▶ _LISTED RECORDS_:
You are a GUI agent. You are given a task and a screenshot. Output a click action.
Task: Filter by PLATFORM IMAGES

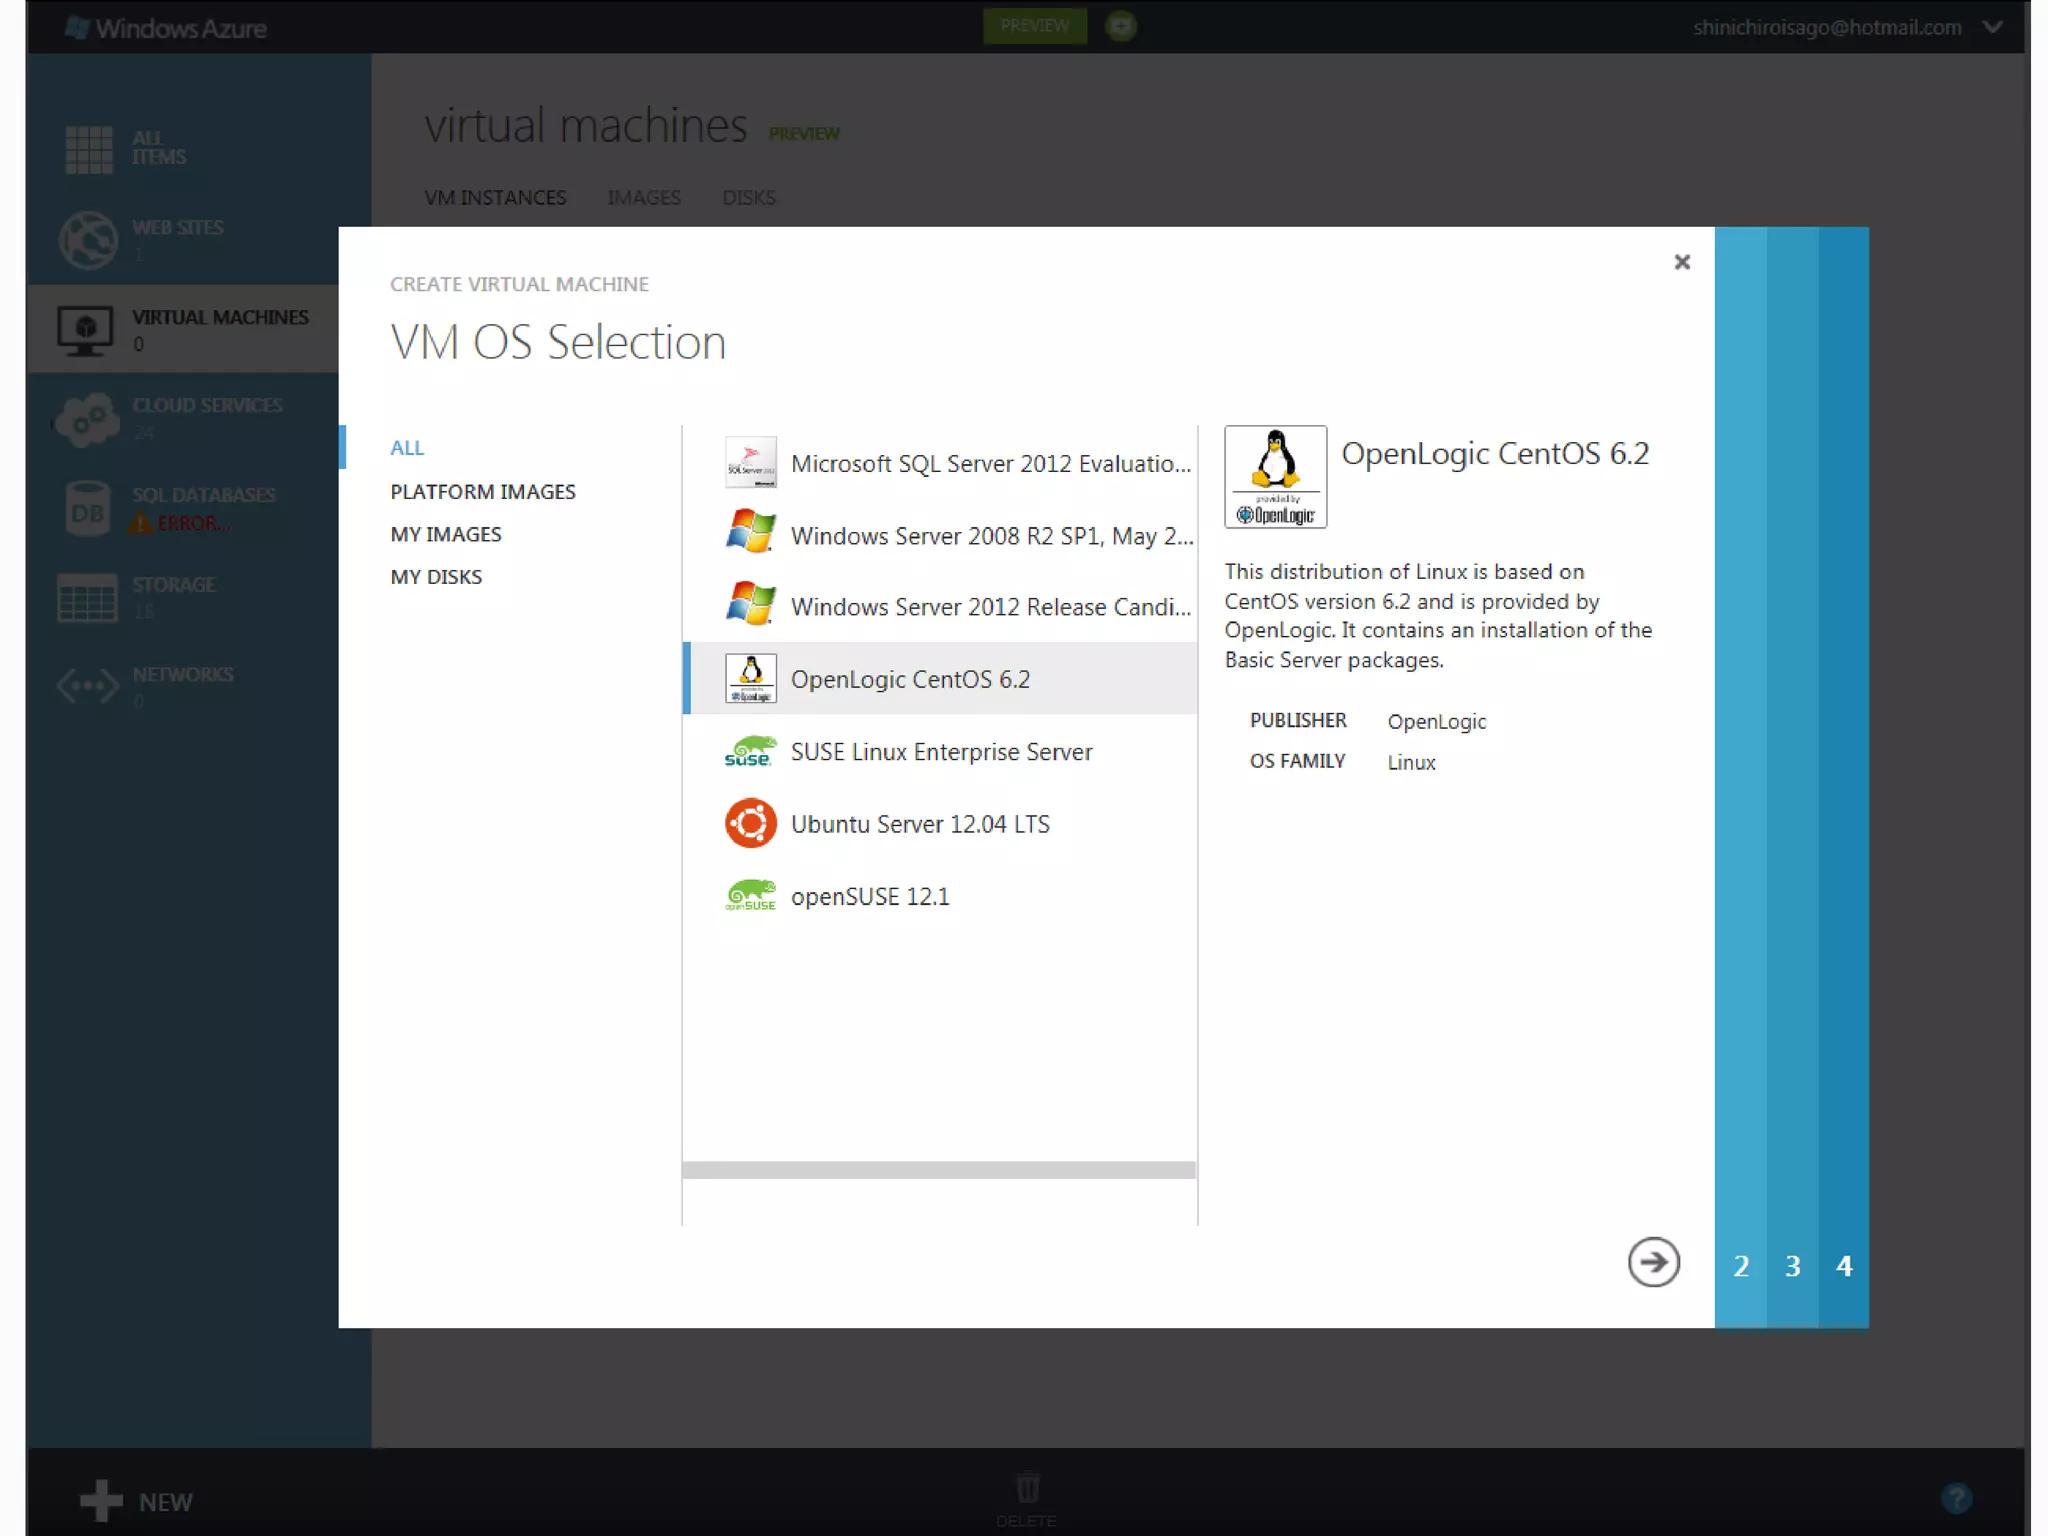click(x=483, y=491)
...
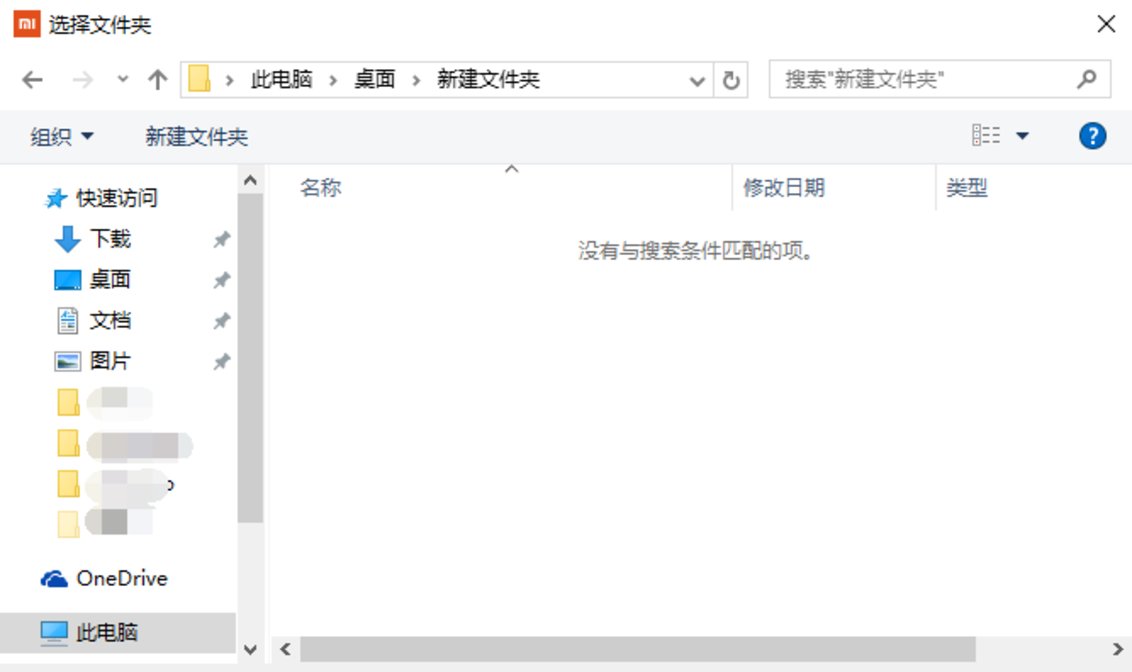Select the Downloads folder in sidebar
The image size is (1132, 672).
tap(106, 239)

▶ _CHALLENGE_: Put the data between the lines holding "Select the Downloads folder in sidebar" and "tap(106, 239)", inclusive, into a numbered list, leaving out blank lines and any pictures.

▶ _FINAL RESULT_:
1. Select the Downloads folder in sidebar
2. The image size is (1132, 672).
3. tap(106, 239)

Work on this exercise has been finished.